## What needs to be done
Using the records below, reproduce exactly the lines from the one containing "Given: Click the" through the end, and nothing more; skip the images.
[Working data]
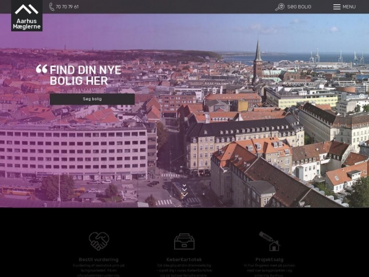Screen dimensions: 369x277
Task: Click the KøberKartotek heading
Action: pyautogui.click(x=184, y=260)
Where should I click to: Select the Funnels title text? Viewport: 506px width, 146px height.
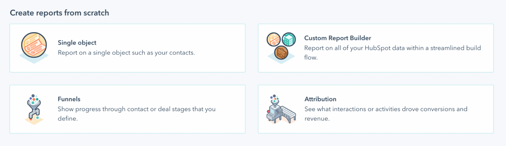tap(69, 99)
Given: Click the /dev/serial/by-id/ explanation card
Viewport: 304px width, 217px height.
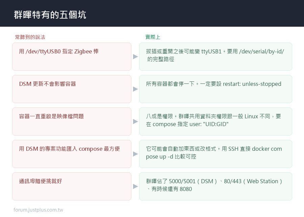Looking at the screenshot, I should [216, 57].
[/Working data]
## Response to this exercise
Given: Click the /dev/serial/by-id/ explanation card
Viewport: 304px width, 217px height.
Looking at the screenshot, I should [216, 57].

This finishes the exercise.